The walls of his small windowless office were covered with cheaply framed certificates for various security courses he’d completed and professional security organizations he belonged to. The surface of his desk was uncluttered, though: nothing more than a computer monitor and a desk set and a plaque with his name on it that faced the visitor’s chair, just in case you’d forgotten who you were talking to. The plaque was unnecessarily big: He obviously considered himself an important man.

“I wish I could help you, Mr. . . .”

“Heller.”

“Mr. Heller. But it’s a question of privacy. If I were to confirm whether this person was a guest in our hotel, I would be legally liable. I’m sure you understand. Anything else?”

His response didn’t surprise me. Most hotel security directors won’t cooperate with private investigators. You have to know the guy, or know somebody who knows the guy, so they’ll do it as a favor. But I was here cold. Some security directors you can slip a hundred to and buy cooperation. Sometimes it takes a more sizable bribe.

But Kevin Chung was an officious jerk, and I knew at once that a bribe wasn’t likely to work. I needed a different approach.

“That’s too bad,” I said. “I was hoping we could settle this case quietly, without dragging the hotel’s name into it.”

I caught a spark of concern in his eyes before he masked it with a studied neutrality. “I don’t follow,” he said.

“You remember when the Mayflower got caught up in that whole Eliot Spitzer thing. It was ugly.”

His cheeks flushed, and he sat up a little straighter in his chair. He knew immediately what I was talking about. Everyone in Washington remembered when the governor of New York had hired a call girl on several occasions. It was a huge scandal. One time he saw the prostitute at his room at the Mayflower Hotel. Room 871 at the Mayflower was briefly famous. As a result, the Mayflower’s reputation was tarnished a bit. Not a lot. But enough. Even today, if you Google “Mayflower Hotel Washington, DC,” one of the top auto-suggestions is “scandal.”

In reality, of course, call girls frequent the best hotels all the time. They just tend to be discreet about it. The management knows but says nothing. As long as it’s not blatant, there’s no need to interfere. But fine hotels don’t want news stories about call girls on their premises. It looks bad. Tacky, even. It damages the brand.

“What does the Mayflower have to do with us?”

I sighed. “Simple. Slander Sheet is working on a story claiming that Chief Justice Jeremiah Claflin met a prostitute here at the Monroe on three separate occasions.”

“Slander Sheet?” He looked appalled.

I nodded.

“Right, and of course it’s a hoax. Someone must have gotten hold of one of his credit card numbers and a fake ID and checked into the hotel under his name.”

“But . . . why?”

“He’s being set up. Extortion, maybe. I don’t know. But you can look in your property management system and prove he never stayed here. Which will kill the story. And which will keep the Monroe’s name out of Slander Sheet
.
That’s all it takes.”

Chung pulled out a keyboard tray and stared fiercely at his monitor. His fingers flew over the keys. “But . . . it does look like Mr. Claflin stayed here, let’s see, three different times in the past year.”

I nodded again. That didn’t surprise me. If I only wanted to establish whether Claflin had been a guest of the hotel on those dates, I could have slipped a fifty to Barb at the front desk. That was probably all the reporter from Slander Sheet had done.

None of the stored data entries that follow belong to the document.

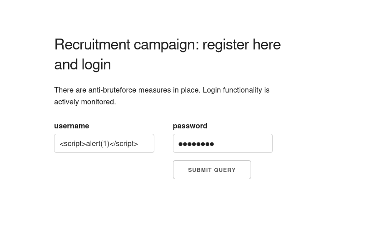Place cursor after "</script>" in username box
Viewport: 365px width, 225px height.
coord(139,143)
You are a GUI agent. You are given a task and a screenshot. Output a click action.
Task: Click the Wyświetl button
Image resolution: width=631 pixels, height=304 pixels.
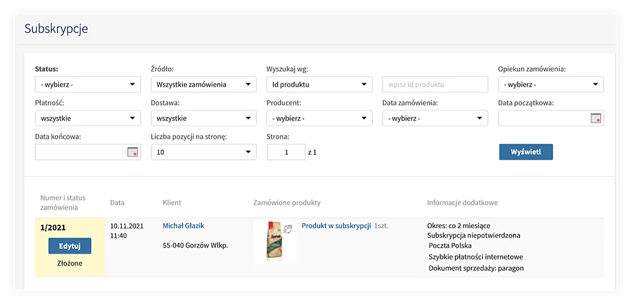click(x=526, y=152)
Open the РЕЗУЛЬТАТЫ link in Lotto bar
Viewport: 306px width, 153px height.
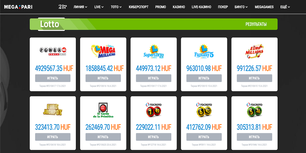coord(256,24)
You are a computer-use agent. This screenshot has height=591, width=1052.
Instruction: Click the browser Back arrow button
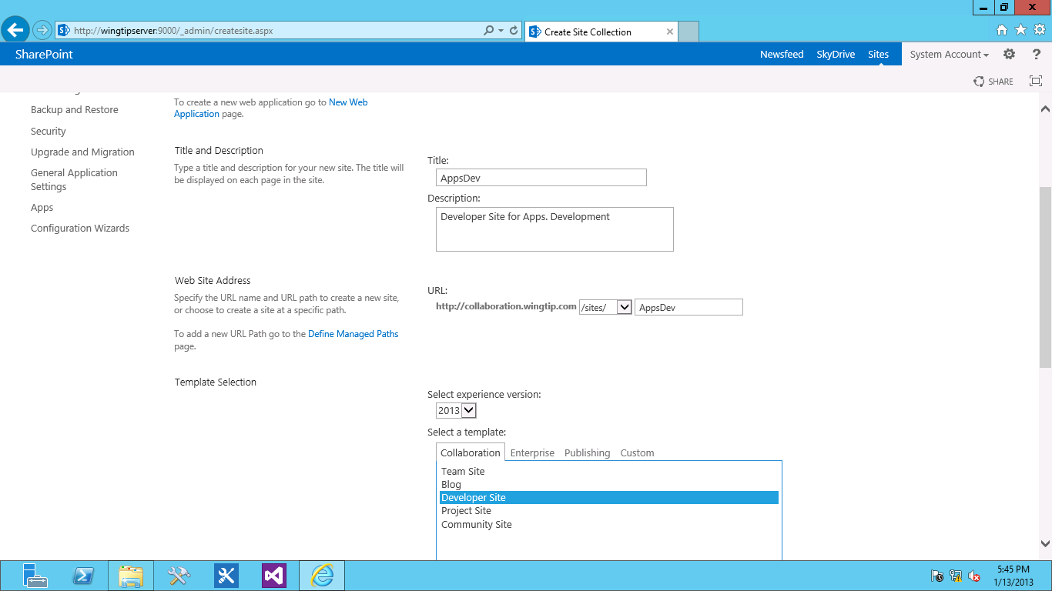(15, 31)
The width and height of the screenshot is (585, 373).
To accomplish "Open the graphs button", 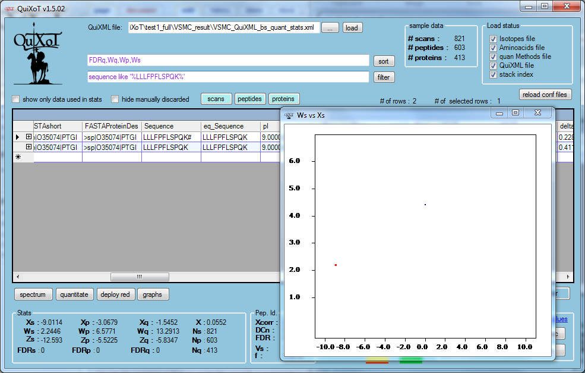I will point(153,294).
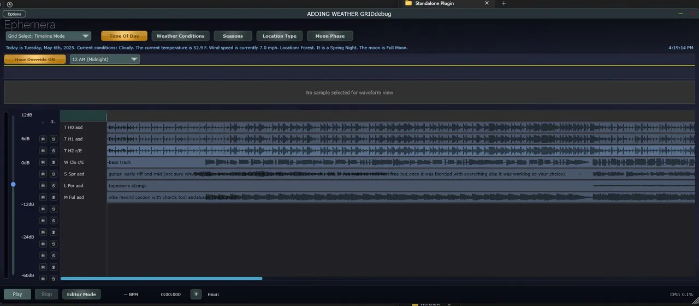Screen dimensions: 699x306
Task: Toggle the Hour Override ON button
Action: pyautogui.click(x=35, y=59)
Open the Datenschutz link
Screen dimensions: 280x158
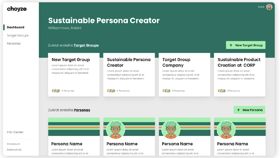14,149
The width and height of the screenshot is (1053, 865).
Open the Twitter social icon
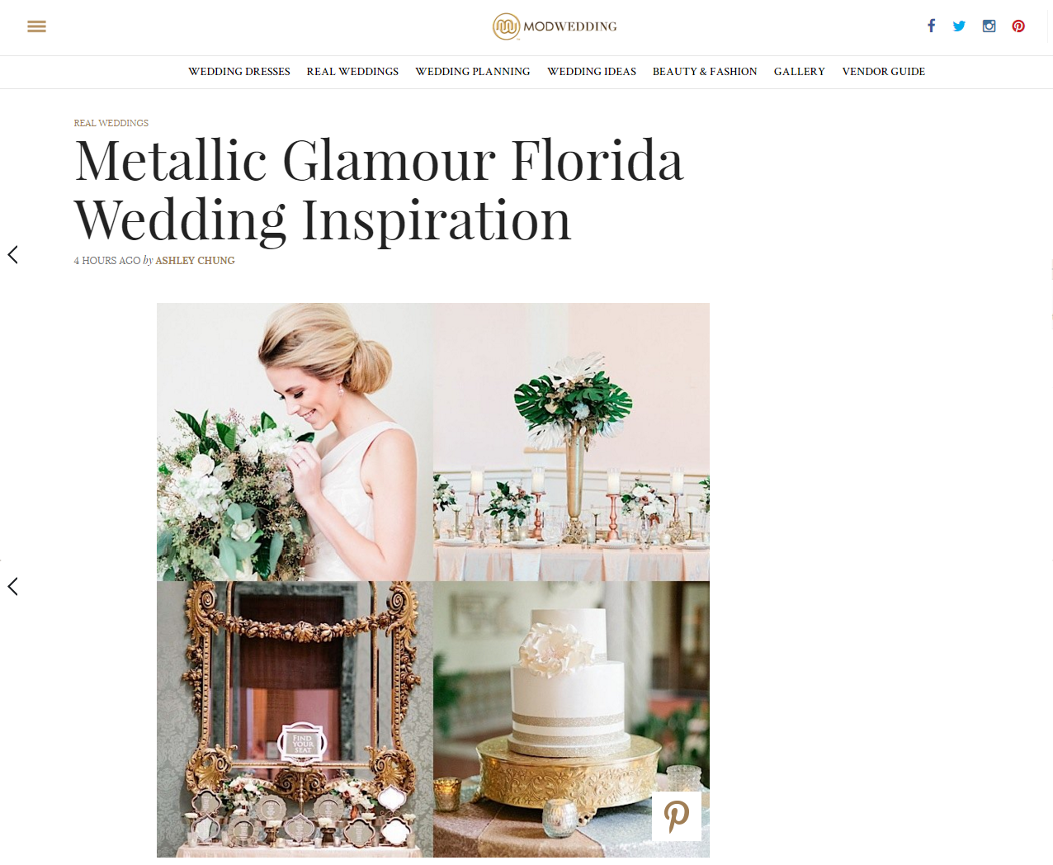point(959,26)
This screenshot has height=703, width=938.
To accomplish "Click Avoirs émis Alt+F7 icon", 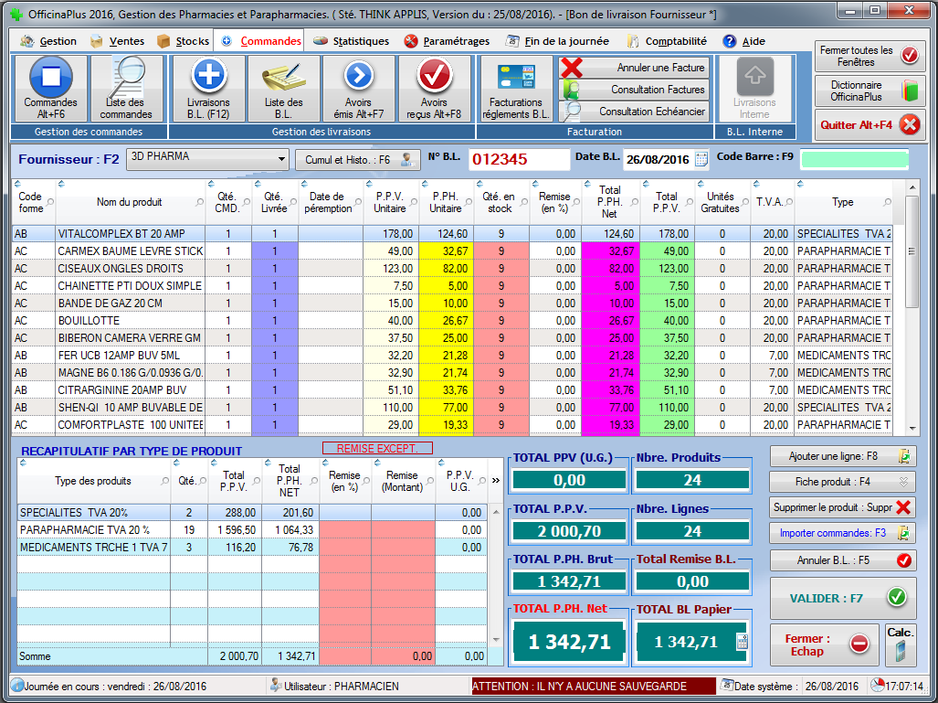I will 359,77.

I’d taken a walk through the hotel before coming to see Kevin Chung. I’d familiarized myself with the property. I’d noticed the security cameras behind the front desk and in the lobby and in the elevators and the hallways.

“Can you pull up video from the front desk camera and get an image of the guy when he checked in?”

He hesitated. “Depends on how long ago that was.”

“How long do you keep recorded video?”

“Our policy is seven days.”

“But in reality?”

“It varies. They’re all on motion sensors. Depends how much activity is recorded.”

It took me a moment to understand what he meant. Then I got it.
Security cameras now record not on tape but on hard drives. It’s all digital, not analog. The more activity a camera senses, the longer it records and the more disk space it takes up. When the hard disk gets full, it starts recording over the old stuff.

“Well, these three dates were, let’s see, a lot more than seven days ago,” I said. “The most recent was a little over a month.”

“We’re not going to have video that old.”

I nodded. That was a bummer.

Then I remembered something. The hotel, like most hotels these days, used proximity keycards. You held the keycard against an electronic reader mounted on the room door, and it beeped and flashed green and unlocked the door.

“Can you tell whether room keys were issued?”

Clackety-clack
. Then: “Yes. Two keys each time.”

If the Monroe was like any other hotel I’d ever stayed in, it used a piece of software called a property management system, which kept track of every time a guest room door was opened from the outside using a keycard. So there was always what’s called an audit trail.

“Okay. Now look at the first date. Can you tell whether anyone used that key to enter the assigned room?”

“Of course,” he said, sounding offended. He tapped and clacked some more. “He—strange. . . That key was never used.”

“Right. Check the next date.”

More clackety-clacking. “Wasn’t used then either.”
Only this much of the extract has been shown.